Given records |
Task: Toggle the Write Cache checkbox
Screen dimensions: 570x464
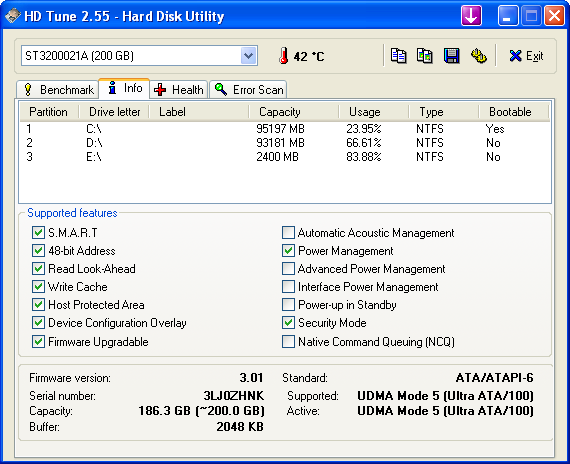Action: tap(38, 287)
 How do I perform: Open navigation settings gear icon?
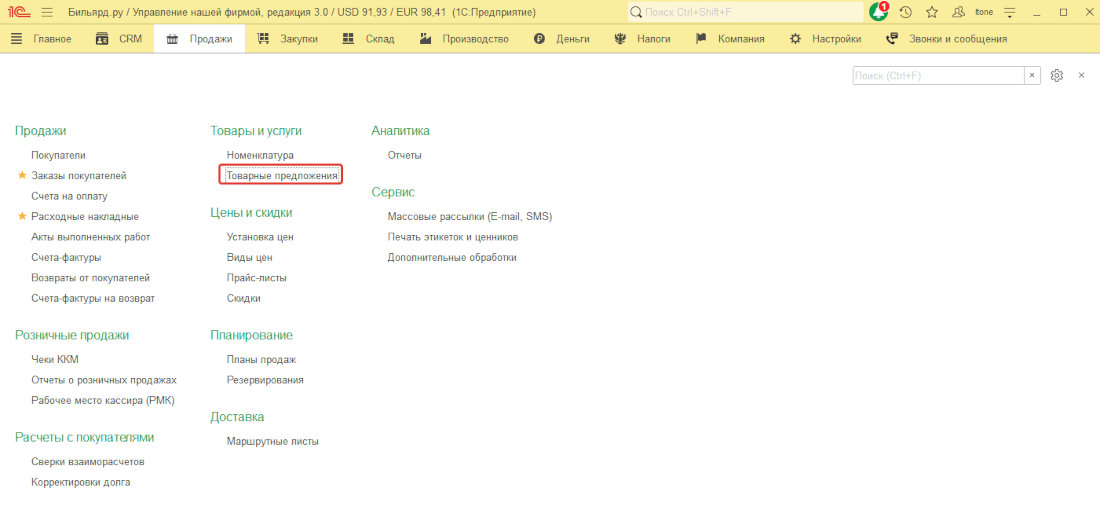pos(1056,75)
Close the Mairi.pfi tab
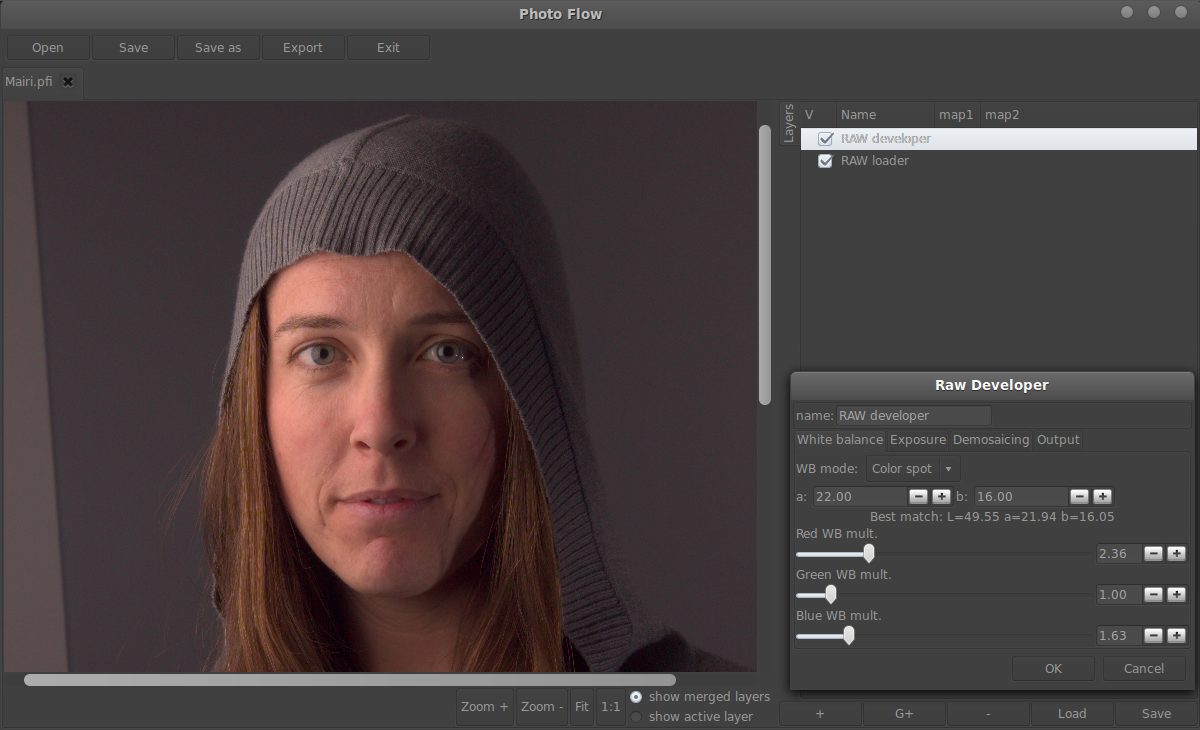 click(68, 82)
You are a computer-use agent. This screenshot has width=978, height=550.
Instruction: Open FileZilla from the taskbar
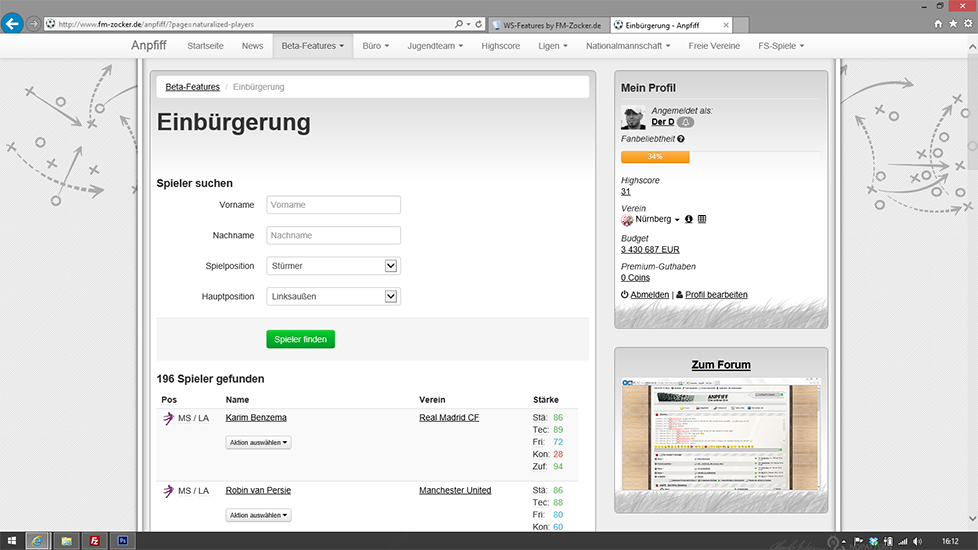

Instructions to follow | Transcribe every entry exactly, leaving out the pictures.

Output of the exercise |
Task: Toggle the Write Cache checkbox
Screen dimensions: 570x464
Action: tap(38, 287)
 How do I perform: Open navigation settings gear icon?
pos(1056,75)
Close the Mairi.pfi tab
 click(68, 82)
You are a computer-use agent. This screenshot has width=978, height=550.
Instruction: Open FileZilla from the taskbar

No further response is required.